*** Records for processing ***
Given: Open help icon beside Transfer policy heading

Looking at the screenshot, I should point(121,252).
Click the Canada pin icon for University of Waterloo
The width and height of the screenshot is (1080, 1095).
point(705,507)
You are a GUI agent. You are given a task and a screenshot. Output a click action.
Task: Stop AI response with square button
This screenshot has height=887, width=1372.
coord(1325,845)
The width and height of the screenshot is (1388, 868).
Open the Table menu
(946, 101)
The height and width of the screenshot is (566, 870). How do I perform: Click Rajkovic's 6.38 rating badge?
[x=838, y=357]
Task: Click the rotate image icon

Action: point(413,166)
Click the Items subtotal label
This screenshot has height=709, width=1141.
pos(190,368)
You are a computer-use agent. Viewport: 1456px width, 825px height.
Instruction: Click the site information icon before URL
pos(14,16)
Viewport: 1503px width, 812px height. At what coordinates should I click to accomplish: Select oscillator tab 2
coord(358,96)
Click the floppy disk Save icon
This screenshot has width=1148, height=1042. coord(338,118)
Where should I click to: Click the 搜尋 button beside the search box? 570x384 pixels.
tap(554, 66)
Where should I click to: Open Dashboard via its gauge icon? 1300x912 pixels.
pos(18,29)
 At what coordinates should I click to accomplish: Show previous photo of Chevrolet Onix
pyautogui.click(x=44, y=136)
*** End of Records for processing ***
**What is expected**
Find the word "agent" in the records. Copy every line it appears in.

**Task answer**
You are a GUI agent. You are given a task and a screenshot. Output a click action.
You are a computer-use agent. Viewport: 1456px width, 825px height.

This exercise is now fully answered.